→ **Exercise**
In the records below, find the line with "This screenshot has width=1920, height=1036."; retype that line and all the following lines through the end, exactly, and add nothing.

→ **Data shown**
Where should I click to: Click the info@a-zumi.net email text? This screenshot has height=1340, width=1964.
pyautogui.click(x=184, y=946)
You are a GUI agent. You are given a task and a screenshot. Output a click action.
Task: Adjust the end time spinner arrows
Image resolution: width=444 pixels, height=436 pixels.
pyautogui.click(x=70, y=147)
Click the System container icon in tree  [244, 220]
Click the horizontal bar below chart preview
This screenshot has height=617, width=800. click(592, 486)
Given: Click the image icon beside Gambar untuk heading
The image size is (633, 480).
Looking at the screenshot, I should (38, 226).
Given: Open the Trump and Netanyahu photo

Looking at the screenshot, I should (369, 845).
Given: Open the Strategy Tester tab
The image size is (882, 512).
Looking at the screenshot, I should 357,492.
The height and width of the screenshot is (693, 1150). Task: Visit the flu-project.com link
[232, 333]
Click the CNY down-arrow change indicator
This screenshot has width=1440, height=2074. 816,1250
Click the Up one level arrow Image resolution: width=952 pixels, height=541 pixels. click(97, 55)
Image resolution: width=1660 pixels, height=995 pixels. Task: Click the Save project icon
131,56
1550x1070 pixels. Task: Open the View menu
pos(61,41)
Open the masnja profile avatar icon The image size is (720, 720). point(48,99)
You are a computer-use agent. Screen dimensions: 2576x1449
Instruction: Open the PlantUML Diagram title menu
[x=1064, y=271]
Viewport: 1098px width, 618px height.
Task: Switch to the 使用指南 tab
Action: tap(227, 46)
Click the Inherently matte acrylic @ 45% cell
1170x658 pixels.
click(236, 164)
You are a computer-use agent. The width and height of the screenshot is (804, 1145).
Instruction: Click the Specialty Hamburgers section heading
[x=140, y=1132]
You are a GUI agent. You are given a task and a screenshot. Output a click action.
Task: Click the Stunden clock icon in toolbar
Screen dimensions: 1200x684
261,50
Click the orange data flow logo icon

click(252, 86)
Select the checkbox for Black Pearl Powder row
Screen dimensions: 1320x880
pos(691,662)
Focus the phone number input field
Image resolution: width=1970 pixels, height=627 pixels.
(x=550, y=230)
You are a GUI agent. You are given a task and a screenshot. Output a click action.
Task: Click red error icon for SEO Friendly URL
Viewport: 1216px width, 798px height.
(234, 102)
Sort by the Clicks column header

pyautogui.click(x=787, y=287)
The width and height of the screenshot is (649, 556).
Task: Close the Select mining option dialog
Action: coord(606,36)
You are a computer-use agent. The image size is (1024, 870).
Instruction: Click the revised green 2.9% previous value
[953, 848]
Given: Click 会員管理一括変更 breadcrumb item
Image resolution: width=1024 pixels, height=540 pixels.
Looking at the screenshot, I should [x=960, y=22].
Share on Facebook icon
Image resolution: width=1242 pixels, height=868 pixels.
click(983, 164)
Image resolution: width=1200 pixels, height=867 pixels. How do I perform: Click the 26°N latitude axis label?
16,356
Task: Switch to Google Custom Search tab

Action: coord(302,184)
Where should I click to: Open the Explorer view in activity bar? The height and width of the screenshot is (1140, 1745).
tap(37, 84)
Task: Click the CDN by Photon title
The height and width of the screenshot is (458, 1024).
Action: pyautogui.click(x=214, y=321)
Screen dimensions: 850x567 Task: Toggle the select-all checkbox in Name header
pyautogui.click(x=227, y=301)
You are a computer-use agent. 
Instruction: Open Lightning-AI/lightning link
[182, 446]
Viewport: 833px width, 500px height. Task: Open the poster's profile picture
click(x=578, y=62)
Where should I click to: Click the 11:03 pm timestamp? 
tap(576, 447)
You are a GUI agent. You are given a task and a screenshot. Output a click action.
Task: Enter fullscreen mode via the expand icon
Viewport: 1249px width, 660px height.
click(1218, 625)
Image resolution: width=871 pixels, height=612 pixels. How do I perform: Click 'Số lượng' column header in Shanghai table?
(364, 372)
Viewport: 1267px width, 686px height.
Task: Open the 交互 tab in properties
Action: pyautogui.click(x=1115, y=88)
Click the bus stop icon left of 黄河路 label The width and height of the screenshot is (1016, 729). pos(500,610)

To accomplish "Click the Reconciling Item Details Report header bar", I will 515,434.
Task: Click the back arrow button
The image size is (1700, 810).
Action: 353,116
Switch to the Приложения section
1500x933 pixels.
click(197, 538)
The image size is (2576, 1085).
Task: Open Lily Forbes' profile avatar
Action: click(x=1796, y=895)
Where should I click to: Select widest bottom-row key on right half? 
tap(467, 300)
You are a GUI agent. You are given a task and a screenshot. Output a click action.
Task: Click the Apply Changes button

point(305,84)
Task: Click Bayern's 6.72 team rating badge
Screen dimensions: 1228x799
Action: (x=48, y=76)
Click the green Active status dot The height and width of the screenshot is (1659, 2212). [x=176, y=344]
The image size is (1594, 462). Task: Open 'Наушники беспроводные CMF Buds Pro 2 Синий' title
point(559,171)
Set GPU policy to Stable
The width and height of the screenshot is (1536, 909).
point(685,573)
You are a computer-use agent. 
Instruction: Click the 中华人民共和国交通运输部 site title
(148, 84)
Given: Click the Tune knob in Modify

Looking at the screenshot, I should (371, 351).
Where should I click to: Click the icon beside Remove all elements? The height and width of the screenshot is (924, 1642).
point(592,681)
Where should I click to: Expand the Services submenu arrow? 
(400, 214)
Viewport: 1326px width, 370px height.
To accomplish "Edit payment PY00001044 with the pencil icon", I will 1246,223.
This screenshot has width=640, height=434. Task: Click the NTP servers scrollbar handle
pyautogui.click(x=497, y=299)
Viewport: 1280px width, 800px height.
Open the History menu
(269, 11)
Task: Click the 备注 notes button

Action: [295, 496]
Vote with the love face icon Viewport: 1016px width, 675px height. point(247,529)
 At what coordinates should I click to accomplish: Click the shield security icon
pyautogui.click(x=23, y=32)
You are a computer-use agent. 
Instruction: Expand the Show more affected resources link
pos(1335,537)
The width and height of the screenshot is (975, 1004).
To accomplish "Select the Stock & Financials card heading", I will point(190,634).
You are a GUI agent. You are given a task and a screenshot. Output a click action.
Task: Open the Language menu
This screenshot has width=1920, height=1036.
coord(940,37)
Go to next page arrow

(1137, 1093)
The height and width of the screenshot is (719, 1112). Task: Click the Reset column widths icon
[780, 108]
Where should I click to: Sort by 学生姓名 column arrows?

→ **Output of the task**
This screenshot has width=1920, height=1036.
coord(940,37)
Go to next page arrow

(1137, 1093)
The height and width of the screenshot is (719, 1112). Task: Click the Reset column widths icon
[780, 108]
Where should I click to: Sort by 学生姓名 column arrows?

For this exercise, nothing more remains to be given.